> [DATA EXTRACT]:
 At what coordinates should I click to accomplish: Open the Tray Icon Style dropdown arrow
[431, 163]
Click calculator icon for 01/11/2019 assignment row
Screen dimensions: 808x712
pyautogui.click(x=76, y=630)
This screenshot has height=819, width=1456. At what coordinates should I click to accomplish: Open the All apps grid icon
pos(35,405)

* * *

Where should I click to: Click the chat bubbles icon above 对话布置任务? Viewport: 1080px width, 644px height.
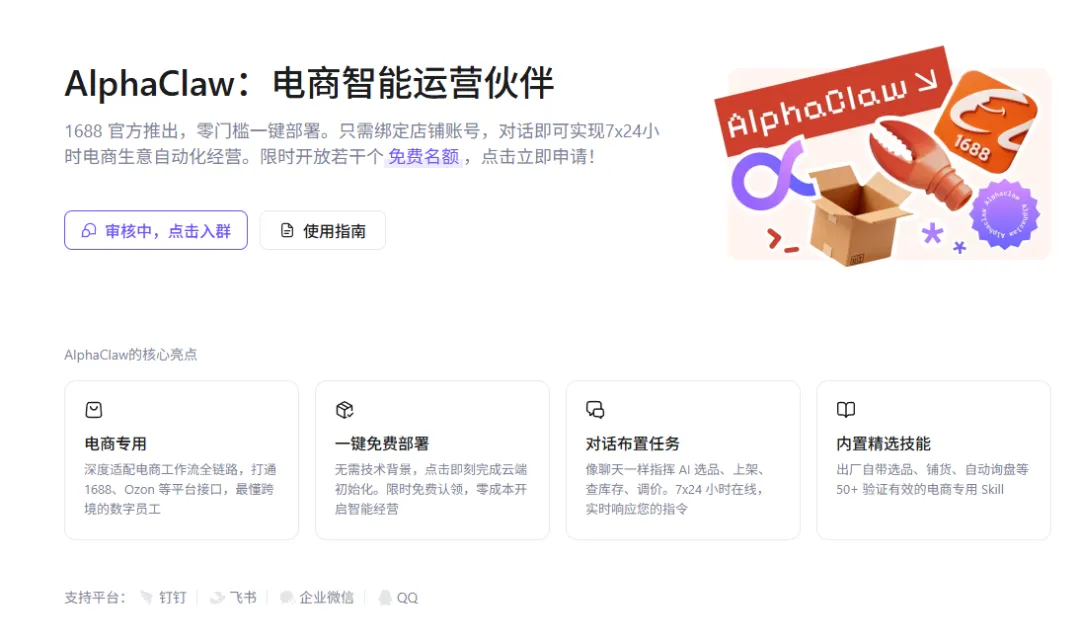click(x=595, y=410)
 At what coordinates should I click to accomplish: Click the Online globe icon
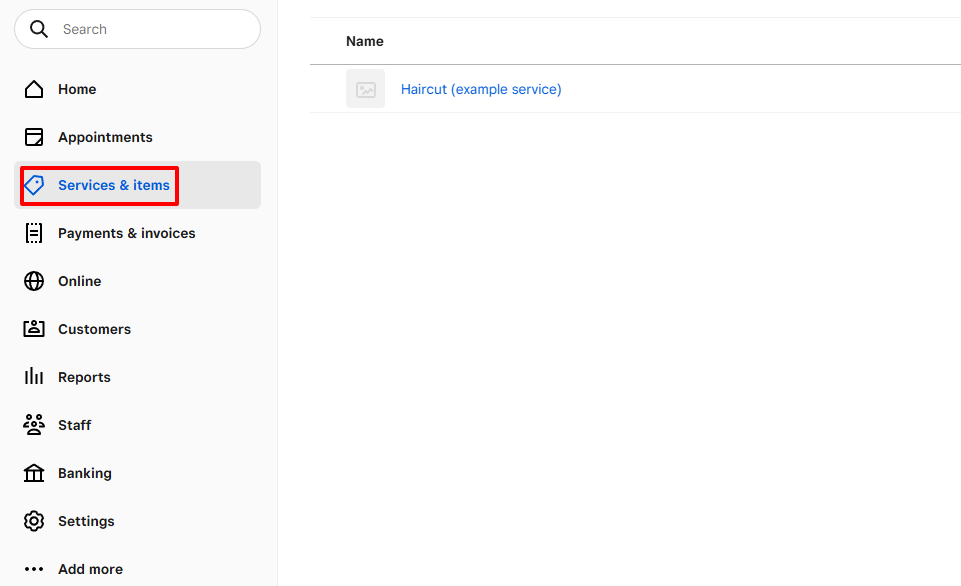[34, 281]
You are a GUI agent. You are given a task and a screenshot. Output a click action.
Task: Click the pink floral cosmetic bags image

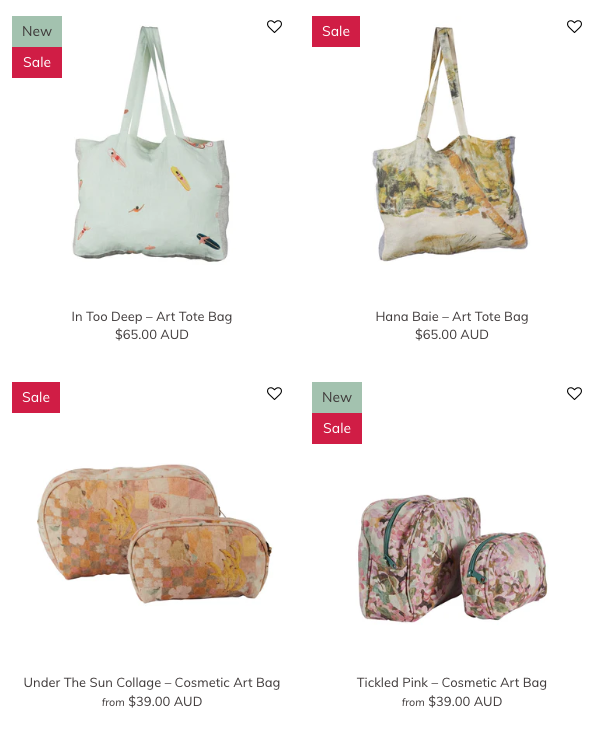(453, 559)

--

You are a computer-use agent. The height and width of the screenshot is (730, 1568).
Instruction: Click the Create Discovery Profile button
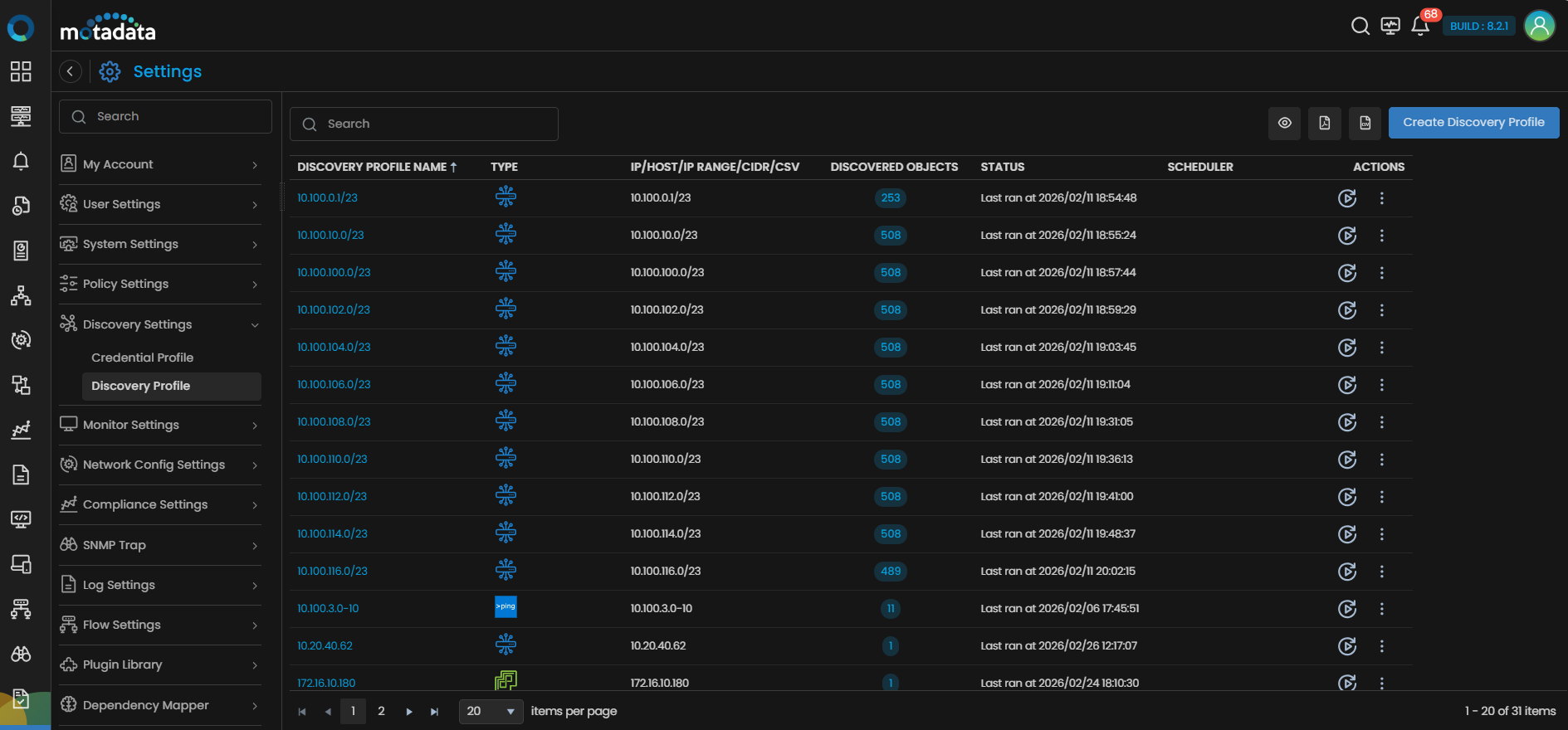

> [GIVEN TASK]:
Can you repeat the lines above, beginning at the line that has "This screenshot has" and stopping after the one that has "pos(35,405)", with "coordinates" swapped for "position" and nothing else altered?

> [RESPONSE BELOW]:
This screenshot has height=819, width=1456. At what position should I click to accomplish: Open the All apps grid icon
pos(35,405)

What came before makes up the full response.